The New York Times/April 30, 2013

By Jeanette Catsoulis

For anyone looking to teach a master class in brainwashing techniques, "The Source Family" might be an excellent place to start. Documenting the hippy-dippy lifestyle and hedonistic principles of Hollywood's favorite 1970s cult - led by the self-professed guru and suspected bank robber Jim Baker, a k a Father Yod - Maria Demopoulos and Jodi Wille's disturbing film is an object lesson in psychological manipulation.

Working a powerful combo of personal magnetism and easy-to-digest philosophies - what young person doesn't want to hear that marijuana-enhanced sex is the purest route to enlightenment? - Mr. Baker became the "superrich father" to a band of gorgeous devotees (not a few of them underage girls). A 6-foot-4 former Marine who styled himself as something like a cross between Dr. Andrew Weil and Charlton Heston in "The Ten Commandments," he used his popular health food restaurant (featured most famously in "Annie Hall") as recruitment bait. The commune grew, as did Mr. Baker's self-delusion and harem of sister wives, until its morning meditations and bizarrely out-there music became too freaky even for people with adoptive names like Om-Ne and Electricity.

Unearthing a decent sample of these former members, as well as a wealth of archival film and photographs, the directors elicit testimony that's diversely sharp, spacey, nostalgic and heartbreaking. Clutching a picture of Mr. Baker - who died in a hang-gliding incident in Hawaii in 1975 - his first cult wife (two previous real-world wives were abandoned) seems tragically marked by his psychoses, and the film's final scenes confirm that some of his flock have emerged more whole than others.

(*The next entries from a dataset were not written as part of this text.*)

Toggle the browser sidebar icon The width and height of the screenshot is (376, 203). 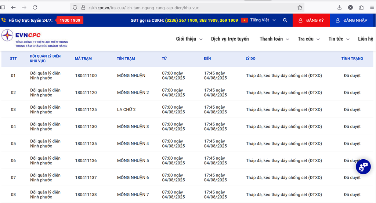(x=3, y=7)
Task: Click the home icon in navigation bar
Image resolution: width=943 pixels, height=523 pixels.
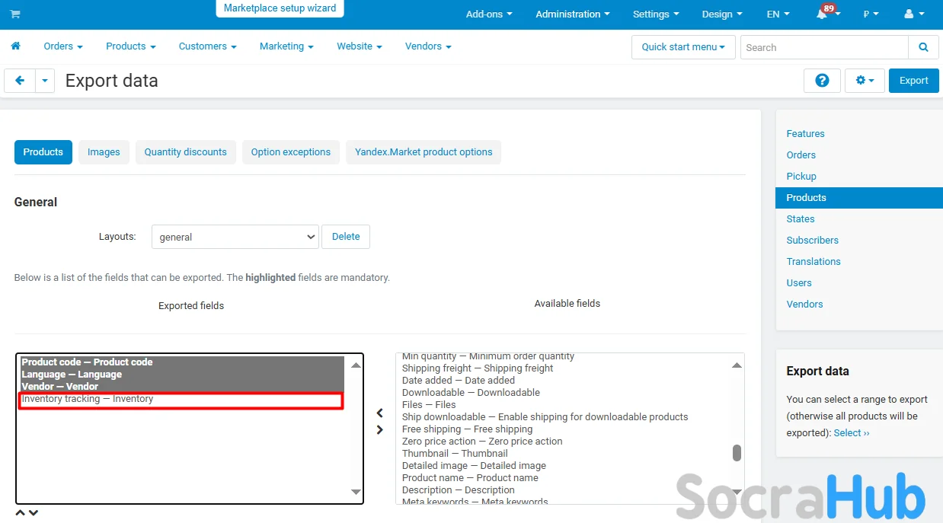Action: coord(15,46)
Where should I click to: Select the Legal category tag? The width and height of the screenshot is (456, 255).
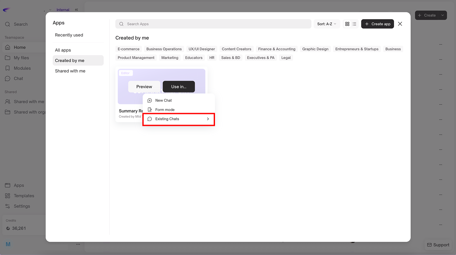286,58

"I know this sounds insane, but I saw lightning bolts coming out of his ears," one star-struck acolyte marvels. Whether the rest of Mr. Baker's body was similarly expressive remains, thankfully, undivulged.

The Source Family

Opens on Wednesday in Manhattan.

Directed by Maria Demopoulos and Jodi Wille; director of photography, John Tanzer; edited by Jen Harrington and Claire Didier; produced by Ms. Wille, Ms. Demopoulos, Holly Becker and Amaryllis Knight; released by Drag City Film Distribution. At the IFC Center, 323 Avenue of the Americas, at Third Street, Greenwich Village. Running time: 1 hour 38 minutes. This film is not rated.